(Collected data)
☆ ☆ ☆ ☆ ☆ ☆ ☆

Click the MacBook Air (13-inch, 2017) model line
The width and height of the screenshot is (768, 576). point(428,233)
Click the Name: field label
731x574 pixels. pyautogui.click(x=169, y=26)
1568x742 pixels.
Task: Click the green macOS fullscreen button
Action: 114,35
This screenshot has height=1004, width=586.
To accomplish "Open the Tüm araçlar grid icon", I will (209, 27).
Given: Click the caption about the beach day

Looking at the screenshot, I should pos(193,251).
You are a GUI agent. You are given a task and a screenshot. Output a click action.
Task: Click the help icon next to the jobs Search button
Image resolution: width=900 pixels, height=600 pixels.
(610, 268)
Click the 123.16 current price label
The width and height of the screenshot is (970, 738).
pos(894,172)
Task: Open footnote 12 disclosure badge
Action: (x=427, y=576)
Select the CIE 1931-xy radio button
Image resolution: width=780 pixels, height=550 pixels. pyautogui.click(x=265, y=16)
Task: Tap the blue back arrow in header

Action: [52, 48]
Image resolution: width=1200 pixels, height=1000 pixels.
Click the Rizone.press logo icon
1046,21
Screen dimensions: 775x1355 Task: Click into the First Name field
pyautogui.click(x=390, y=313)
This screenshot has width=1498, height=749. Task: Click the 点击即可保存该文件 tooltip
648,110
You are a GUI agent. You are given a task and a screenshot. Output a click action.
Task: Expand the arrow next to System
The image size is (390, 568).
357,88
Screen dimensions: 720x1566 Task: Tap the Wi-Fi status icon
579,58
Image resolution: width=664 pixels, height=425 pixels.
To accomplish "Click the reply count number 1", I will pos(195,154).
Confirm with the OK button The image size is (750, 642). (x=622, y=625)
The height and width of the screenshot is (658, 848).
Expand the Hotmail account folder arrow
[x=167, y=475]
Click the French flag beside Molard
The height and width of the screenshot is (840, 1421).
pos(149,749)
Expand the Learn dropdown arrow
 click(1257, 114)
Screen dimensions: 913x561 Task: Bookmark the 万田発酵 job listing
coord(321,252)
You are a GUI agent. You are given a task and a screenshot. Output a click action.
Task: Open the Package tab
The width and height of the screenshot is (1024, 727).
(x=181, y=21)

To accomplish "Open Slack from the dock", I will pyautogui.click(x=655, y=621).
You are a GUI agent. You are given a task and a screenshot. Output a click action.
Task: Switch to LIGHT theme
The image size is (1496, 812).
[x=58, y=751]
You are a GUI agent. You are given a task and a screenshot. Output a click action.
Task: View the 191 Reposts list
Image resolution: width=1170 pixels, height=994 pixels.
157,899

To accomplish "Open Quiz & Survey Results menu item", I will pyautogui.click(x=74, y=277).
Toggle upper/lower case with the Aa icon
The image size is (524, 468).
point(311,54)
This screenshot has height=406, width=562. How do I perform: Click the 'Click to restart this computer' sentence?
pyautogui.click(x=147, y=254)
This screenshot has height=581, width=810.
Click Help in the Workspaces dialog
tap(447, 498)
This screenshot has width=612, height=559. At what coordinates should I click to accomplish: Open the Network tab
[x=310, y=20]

☆ ☆ ☆ ☆ ☆ ☆ ☆

— Activity —
This exercise calls for the lines from the one holding "The image size is (524, 468)." through the end of the entries, transcribed exactly and with nothing more.

— Expected answer —
The image size is (524, 468).
point(311,54)
This screenshot has height=406, width=562. How do I perform: Click the 'Click to restart this computer' sentence?
pyautogui.click(x=147, y=254)
This screenshot has height=581, width=810.
Click Help in the Workspaces dialog
tap(447, 498)
This screenshot has width=612, height=559. At what coordinates should I click to accomplish: Open the Network tab
[x=310, y=20]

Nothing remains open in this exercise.